▶ _AVAILABLE DATA_
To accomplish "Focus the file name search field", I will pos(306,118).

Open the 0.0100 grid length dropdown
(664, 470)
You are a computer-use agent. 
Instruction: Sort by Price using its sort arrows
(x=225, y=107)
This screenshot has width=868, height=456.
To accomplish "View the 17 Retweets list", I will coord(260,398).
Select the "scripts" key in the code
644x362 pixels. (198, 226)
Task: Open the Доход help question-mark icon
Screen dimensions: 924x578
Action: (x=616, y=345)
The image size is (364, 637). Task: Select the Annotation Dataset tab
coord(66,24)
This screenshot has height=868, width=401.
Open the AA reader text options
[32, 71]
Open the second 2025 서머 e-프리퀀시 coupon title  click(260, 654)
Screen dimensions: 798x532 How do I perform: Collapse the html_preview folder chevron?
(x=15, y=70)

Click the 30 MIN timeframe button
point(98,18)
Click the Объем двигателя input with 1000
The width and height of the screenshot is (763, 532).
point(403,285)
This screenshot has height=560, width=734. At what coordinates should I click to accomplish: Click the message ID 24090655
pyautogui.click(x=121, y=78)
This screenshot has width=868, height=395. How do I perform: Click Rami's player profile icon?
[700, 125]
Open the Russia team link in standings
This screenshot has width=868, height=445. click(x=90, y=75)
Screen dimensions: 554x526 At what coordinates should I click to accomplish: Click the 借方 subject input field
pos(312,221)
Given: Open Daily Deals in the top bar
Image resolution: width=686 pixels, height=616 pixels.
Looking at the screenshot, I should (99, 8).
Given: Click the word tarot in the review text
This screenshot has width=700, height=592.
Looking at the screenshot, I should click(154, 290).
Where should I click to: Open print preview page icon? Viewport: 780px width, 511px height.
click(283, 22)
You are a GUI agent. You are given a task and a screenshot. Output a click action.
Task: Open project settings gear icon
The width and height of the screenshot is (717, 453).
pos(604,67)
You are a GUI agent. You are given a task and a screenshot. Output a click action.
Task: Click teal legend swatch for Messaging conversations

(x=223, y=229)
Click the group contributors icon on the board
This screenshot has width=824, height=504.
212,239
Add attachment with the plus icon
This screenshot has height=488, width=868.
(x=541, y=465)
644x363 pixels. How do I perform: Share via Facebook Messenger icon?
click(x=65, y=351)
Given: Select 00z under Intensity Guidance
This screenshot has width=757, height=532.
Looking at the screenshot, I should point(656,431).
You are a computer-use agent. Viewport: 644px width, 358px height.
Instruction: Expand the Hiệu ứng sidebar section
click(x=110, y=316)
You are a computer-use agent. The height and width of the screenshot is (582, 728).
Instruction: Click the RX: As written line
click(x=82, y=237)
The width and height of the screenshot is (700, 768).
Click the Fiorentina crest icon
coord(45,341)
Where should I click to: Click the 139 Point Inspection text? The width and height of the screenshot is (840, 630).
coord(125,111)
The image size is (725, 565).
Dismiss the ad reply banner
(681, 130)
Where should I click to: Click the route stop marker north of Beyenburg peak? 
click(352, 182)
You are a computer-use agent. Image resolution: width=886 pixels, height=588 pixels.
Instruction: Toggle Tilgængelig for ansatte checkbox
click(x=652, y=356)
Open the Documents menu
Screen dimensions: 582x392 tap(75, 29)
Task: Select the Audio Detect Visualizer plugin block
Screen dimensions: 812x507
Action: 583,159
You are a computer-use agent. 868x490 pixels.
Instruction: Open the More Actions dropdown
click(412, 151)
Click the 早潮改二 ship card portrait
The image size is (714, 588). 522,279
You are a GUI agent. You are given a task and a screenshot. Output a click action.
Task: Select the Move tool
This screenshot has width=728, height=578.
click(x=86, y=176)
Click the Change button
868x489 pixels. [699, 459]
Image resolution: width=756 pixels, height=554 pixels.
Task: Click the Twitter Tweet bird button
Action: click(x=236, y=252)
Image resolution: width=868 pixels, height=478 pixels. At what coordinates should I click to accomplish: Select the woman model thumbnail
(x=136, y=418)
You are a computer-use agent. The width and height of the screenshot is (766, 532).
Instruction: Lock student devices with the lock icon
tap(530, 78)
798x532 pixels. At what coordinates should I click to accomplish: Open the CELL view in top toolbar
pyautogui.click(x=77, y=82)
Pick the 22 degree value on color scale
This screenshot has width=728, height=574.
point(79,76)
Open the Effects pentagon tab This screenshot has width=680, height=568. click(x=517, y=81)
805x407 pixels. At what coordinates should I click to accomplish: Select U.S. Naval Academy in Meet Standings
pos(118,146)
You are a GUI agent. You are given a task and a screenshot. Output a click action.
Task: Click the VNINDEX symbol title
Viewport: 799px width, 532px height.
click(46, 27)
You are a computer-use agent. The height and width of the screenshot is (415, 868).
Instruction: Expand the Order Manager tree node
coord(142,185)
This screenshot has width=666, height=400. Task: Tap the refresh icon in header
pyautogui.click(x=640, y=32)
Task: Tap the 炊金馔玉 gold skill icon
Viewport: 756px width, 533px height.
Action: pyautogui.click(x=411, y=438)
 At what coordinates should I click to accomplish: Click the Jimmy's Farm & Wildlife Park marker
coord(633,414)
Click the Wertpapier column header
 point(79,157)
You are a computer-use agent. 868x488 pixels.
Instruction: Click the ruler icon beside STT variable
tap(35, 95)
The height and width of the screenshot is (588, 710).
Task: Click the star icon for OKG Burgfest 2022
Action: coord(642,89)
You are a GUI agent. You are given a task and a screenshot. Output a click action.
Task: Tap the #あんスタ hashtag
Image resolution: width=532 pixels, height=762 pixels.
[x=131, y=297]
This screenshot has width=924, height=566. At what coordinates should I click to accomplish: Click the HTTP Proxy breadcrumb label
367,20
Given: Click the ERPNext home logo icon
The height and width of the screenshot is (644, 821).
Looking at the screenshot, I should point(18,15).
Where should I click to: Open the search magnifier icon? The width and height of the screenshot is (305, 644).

▶ _WHAT YOU ARE ASKED TO DO_
Could you return the lines in the entries above that contain "will"?

▶ _RESPONSE BOX_
To accomplish "Focus the file name search field", I will pos(306,118).
To accomplish "View the 17 Retweets list", I will coord(260,398).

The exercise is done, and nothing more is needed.